Tutorial: Machine Learning Data Set Preparation, Part 1

To see the entire Machine Learning Tutorial, go here.

In this multi-part tutorial, I shall go over the basics of taking “live” human data and putting into a suitable format to feed into one’s machine learning platform of choice. This series will go from general to specific and offer insight on methodology before going into gathering data, putting this data into a machine-readable format, and then feeding this into machine learning platforms such as TensorFlow and Weka.

To start, I have to think of the data set in at least two lights.

One is theme-oriented: the data has to have a thematic character that is neither too broad as to capture spurious correlations, and not so narrow that it confirms the obvious. This is the story told by the data.

The other is feature-oriented. A good data set needs to have its raw data converted into a workable ontology — which is just a fancy word to refer to the objects and the landscape they inhabit. These are the nouns of story told by the data.

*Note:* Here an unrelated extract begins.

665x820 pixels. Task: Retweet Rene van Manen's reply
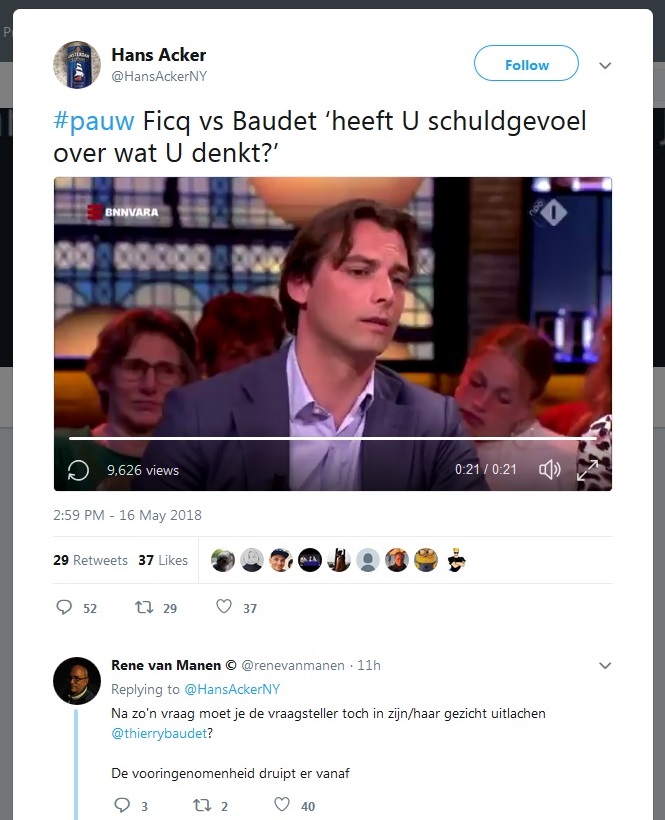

These are methodological, but reflect a deeper concern: doxology. What human belief do these reinforce? Will these reinforce a prevailing status quo, something people take as a given, or will the data be such that new insights can be gleamed? This goes beyond merely trying to avoid overfitting (when data is so finely grained that it has too many details and thereby has too much extraneous information to report to be of much use). This means making sure that if your data set is going to be free from racial bias, care has been taken to remove proxies for racial demographics, such as zip code.